From the listing below, copy word for word every line starting with the one that contains "will [148, 327]." and going on through the one that contains "will [x=869, y=332].", both of those lines included.

** start RAW DATA **

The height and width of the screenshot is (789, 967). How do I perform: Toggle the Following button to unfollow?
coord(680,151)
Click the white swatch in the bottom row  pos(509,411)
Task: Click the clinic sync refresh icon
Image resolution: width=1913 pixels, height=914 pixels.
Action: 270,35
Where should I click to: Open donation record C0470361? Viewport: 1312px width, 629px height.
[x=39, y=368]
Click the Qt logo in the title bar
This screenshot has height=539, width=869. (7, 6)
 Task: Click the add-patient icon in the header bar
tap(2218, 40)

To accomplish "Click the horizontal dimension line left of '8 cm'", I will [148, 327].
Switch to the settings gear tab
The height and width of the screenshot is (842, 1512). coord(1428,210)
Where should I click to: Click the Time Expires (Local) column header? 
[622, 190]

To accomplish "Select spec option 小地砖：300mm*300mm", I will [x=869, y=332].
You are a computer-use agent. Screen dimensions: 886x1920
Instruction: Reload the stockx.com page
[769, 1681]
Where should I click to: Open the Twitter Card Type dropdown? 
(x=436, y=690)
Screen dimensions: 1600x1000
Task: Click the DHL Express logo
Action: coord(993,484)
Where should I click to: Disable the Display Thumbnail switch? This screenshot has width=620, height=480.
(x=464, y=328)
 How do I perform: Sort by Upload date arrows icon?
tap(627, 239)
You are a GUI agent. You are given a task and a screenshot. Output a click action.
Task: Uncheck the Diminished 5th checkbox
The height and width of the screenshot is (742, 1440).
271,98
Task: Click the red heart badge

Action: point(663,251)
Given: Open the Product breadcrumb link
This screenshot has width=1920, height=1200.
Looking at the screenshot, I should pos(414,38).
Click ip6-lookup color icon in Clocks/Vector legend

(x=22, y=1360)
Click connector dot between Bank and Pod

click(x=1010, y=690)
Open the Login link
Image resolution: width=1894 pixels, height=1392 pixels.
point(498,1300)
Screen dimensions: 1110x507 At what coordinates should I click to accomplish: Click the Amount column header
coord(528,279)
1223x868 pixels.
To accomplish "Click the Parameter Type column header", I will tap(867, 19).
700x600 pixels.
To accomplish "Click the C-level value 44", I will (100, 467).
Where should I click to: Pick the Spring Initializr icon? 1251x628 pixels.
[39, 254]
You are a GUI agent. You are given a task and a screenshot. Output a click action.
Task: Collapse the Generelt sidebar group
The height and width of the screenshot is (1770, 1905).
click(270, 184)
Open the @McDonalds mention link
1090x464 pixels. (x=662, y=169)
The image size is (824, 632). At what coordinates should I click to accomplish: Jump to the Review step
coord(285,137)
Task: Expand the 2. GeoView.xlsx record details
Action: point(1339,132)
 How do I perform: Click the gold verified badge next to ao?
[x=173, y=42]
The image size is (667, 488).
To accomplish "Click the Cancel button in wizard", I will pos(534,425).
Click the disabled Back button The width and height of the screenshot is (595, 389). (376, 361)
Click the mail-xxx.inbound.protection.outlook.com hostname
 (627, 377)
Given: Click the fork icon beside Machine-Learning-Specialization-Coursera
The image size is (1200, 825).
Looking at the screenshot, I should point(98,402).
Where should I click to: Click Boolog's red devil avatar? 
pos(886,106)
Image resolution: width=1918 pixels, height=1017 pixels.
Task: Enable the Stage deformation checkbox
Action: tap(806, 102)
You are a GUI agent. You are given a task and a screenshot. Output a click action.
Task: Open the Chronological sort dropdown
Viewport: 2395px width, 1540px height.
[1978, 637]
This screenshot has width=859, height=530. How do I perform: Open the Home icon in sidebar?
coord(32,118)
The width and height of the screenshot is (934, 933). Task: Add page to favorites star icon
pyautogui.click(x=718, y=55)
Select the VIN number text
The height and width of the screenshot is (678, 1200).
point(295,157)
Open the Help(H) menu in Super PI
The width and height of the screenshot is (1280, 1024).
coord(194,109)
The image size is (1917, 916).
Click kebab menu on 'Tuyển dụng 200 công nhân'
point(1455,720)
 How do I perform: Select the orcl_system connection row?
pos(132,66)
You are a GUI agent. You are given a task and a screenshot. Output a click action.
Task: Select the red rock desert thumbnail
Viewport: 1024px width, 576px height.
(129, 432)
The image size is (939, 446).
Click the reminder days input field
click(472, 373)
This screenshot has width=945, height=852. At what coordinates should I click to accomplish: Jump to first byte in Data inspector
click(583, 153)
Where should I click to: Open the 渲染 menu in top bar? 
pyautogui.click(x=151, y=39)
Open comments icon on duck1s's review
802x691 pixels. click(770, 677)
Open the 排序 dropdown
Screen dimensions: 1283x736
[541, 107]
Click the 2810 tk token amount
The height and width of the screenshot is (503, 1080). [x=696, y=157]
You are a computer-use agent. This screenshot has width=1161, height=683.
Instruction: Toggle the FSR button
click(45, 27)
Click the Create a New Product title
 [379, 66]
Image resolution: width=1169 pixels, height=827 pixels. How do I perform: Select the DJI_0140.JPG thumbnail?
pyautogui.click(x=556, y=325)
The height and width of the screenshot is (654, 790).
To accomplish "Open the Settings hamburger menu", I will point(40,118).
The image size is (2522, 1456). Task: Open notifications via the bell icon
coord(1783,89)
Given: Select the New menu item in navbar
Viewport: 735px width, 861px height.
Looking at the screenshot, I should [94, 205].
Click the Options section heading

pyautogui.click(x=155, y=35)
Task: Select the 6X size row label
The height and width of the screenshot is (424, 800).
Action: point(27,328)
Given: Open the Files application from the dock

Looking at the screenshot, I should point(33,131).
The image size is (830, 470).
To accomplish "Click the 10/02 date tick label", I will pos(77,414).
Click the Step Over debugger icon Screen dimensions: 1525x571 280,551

** end RAW DATA **

WRITTEN ANSWER:
To accomplish "Click the horizontal dimension line left of '8 cm'", I will [148, 327].
Switch to the settings gear tab
The height and width of the screenshot is (842, 1512). coord(1428,210)
Where should I click to: Click the Time Expires (Local) column header? 
[622, 190]

To accomplish "Select spec option 小地砖：300mm*300mm", I will [x=869, y=332].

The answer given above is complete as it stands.